There were 215 households, of which 30.7% had children under the age of 18 living with them, 53.5% were married couples living together, 10.7% had a female householder with no husband present, 4.2% had a male householder with no wife present, and 31.6% were non-families. 26.5% of all households were made up of individuals, and 9.8% had someone living alone who was 65 years of age or older. The average household size was 2.40 and the average family size was 2.83.

The median age was 38.3 years. 25% of residents were under the age of 18; 5.7% were between the ages of 18 and 24; 27.8% were from 25 to 44; 28.6% were from 45 to 64; and 13% were 65 years of age or older. The population was 51.0% male and 49.0% female.

===2000 census===
At the 2000 census, there were 659 people, 270 households and 196 families living in the city. The population density was 1,303.9 PD/sqmi. There were 275 housing units at an average density of 544.1 /sqmi. The racial makeup of the city was 98.63% White, 0.15% Native American, 0.15% Asian, 0.15% from other races, and 0.91% from two or more races. Hispanic or Latino of any race were 1.06% of the population.

There were 270 households, of which 30.7% had children under the age of 18 living with them, 58.5% were married couples living together, 8.5% had a female householder with no husband present, and 27.4% were non-families. 22.6% of all households were made up of individuals, and 10.7% had someone living alone who was 65 years of age or older. The average household size was 2.44 and the average family size was 2.87.

23.5% of the population were under the age of 18, 9.0% from 18 to 24, 26.3% from 25 to 44, 27.6% from 45 to 64, and 13.7% who were 65 years of age or older. The median age was 38 years. For every 100 females, there were 92.7 males. For every 100 females age 18 and over, there were 94.6 males.

The median household income was $34,750 and the median family income was $38,816. Males had a median income of $30,909 and females $19,485. The per capita income was $16,771. About 8.2% of families and 9.0% of the population were below the poverty line, including 17.1% of those under age 18 and none of those age 65 or over.

The library in New Hartford after a day of periodic rain

==Education==
Dike–New Hartford Community School District is the local school district. It was established on July 1, 1996, by the merger of the Dike and New Hartford school districts.

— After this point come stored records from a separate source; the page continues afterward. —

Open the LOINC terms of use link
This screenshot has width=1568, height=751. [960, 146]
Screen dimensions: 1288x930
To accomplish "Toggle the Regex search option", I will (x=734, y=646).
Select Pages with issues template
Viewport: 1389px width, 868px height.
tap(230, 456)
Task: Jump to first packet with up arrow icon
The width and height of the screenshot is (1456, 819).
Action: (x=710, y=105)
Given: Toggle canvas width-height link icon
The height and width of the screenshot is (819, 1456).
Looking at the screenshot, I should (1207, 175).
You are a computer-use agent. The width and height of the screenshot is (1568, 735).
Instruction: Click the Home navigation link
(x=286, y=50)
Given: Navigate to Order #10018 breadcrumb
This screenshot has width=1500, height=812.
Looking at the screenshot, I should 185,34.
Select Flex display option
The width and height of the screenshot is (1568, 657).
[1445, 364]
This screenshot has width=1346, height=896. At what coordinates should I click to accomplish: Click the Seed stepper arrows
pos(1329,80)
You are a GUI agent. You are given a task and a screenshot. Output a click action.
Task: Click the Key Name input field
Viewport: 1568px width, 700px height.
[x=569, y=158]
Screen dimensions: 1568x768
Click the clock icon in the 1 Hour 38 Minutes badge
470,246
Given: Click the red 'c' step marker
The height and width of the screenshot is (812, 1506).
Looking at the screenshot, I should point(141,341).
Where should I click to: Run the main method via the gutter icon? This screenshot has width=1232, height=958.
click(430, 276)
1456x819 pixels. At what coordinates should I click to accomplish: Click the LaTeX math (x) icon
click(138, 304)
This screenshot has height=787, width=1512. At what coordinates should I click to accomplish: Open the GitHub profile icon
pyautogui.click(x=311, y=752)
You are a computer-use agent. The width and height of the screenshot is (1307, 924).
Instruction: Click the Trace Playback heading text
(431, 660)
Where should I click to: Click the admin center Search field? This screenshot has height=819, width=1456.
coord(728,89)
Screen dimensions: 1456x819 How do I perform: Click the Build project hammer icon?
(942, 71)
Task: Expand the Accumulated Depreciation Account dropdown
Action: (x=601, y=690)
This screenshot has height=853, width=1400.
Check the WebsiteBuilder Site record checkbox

==2008 tornado and flood==

New Hartford was struck by a confirmed EF5 tornado on May 25, 2008. Two people were killed as well as seven people in nearby Parkersburg. This is the second confirmed EF5 tornado since the Enhanced Fujita scale was introduced, the other occurring in Greensburg, Kansas, on May 4, 2007. The town was prone to flooding until a levee was built around the town, which was raised and reinforced in 2009. In June 2008, only one week after being struck by a record EF5 tornado, the town experienced record flooding that forced all residents to evacuate. The flood damaged many homes and buildings in the town then incited relief efforts from FEMA and the American Red Cross. The Red Cross provided food assistance in the town, distributing grocery items at the town's community building and fire station, as well as providing meals out of a food truck. Some affected residents temporarily lived in FEMA trailers. Many residents made efforts to repair their homes, while others relocated outside of the town.